Goal of the exercise ▸ Please pull out every line of the items that contains the word "screenshot", matching case exactly.

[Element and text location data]
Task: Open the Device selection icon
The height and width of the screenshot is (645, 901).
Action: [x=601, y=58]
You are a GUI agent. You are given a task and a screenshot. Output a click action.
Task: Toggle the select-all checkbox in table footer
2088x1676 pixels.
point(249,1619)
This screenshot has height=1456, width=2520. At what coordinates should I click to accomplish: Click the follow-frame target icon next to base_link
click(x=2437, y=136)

Final result ▸
The height and width of the screenshot is (645, 901).
You are a GUI agent. You are given a task and a screenshot. Output a click action.
This screenshot has height=1456, width=2520. At what coordinates should I click to accomplish: Click the follow-frame target icon next to base_link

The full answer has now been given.